● READING PASSAGE:

◇ ◇ ◇ ◇ ◇

All right. Let me just say it- today, and this evening specifically, is the first time in I don't know how long that I've felt...good. Really fine. Like content and able to truly appreciate the beauty around me and look forward to stuff and feel as if I can, maybe, perhaps, look forward to stuff.
Not ecstatic or manic or rapturous or anything like that. Just...good.
Just...not anxious. Or not much, at least. There's a tiny bit of it racketing around my brain but what can you expect? I'm going to lunch with a friend tomorrow and that's causing a little pause in my heartbeat even though she is a person I love as much as anyone I know and whom I feel perfectly and truly and absolutely good with. She knows me and has known me forever and loves me anyway.
So. I think about that and the little pause comes and then I remember what fun we always have and I know it'll be okay and I'm so glad.

◇ ◇ ◇ ◇ ◇

Copy out the passage about feeling good word for word, in full. The data that comes next has no connection to the passage about feeling good.

● SUPPLIED INFORMATION:
◇ ◇ ◇ ◇ ◇

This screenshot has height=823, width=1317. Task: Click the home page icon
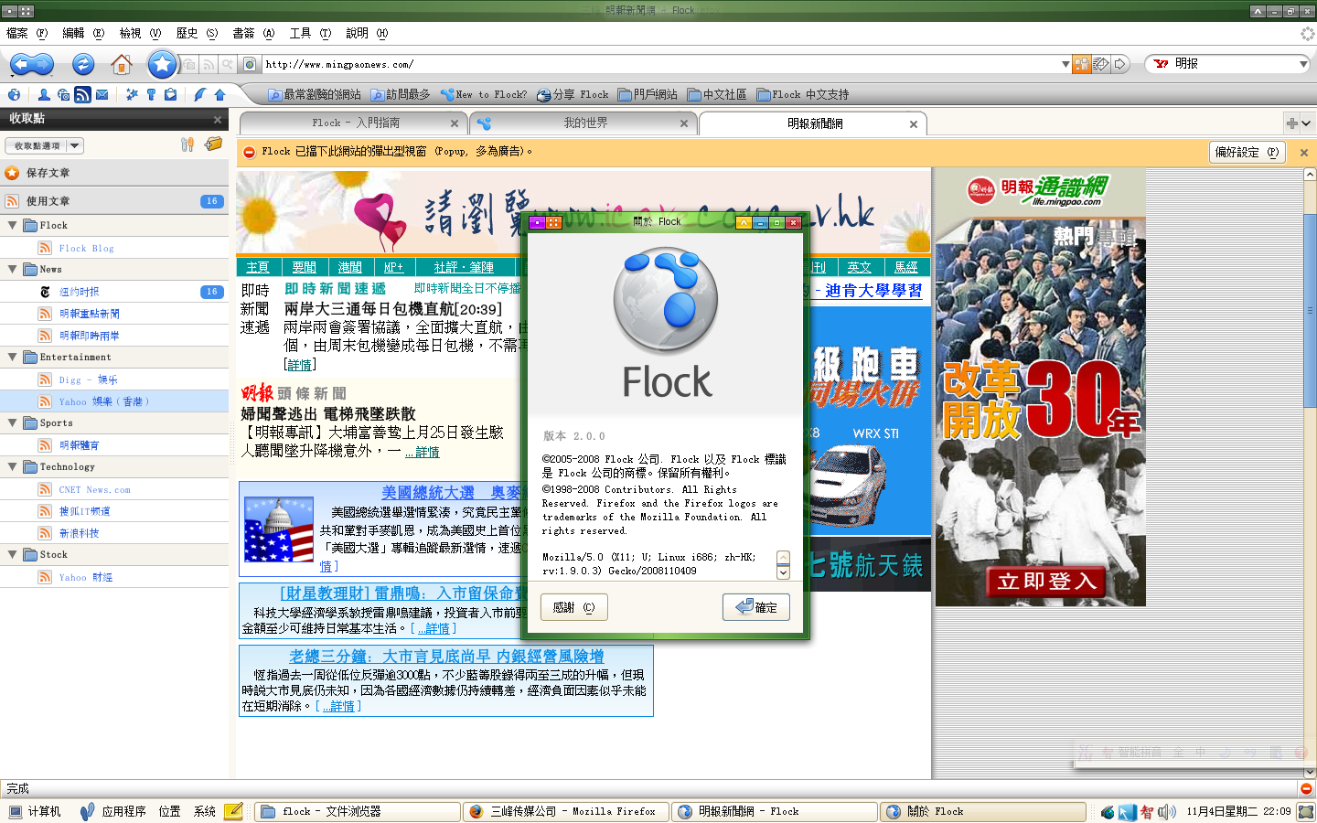click(x=121, y=64)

◇ ◇ ◇ ◇ ◇

● EXERCISE OUTPUT:
All right. Let me just say it- today, and this evening specifically, is the first time in I don't know how long that I've felt...good. Really fine. Like content and able to truly appreciate the beauty around me and look forward to stuff and feel as if I can, maybe, perhaps, look forward to stuff.
Not ecstatic or manic or rapturous or anything like that. Just...good.
Just...not anxious. Or not much, at least. There's a tiny bit of it racketing around my brain but what can you expect? I'm going to lunch with a friend tomorrow and that's causing a little pause in my heartbeat even though she is a person I love as much as anyone I know and whom I feel perfectly and truly and absolutely good with. She knows me and has known me forever and loves me anyway.
So. I think about that and the little pause comes and then I remember what fun we always have and I know it'll be okay and I'm so glad.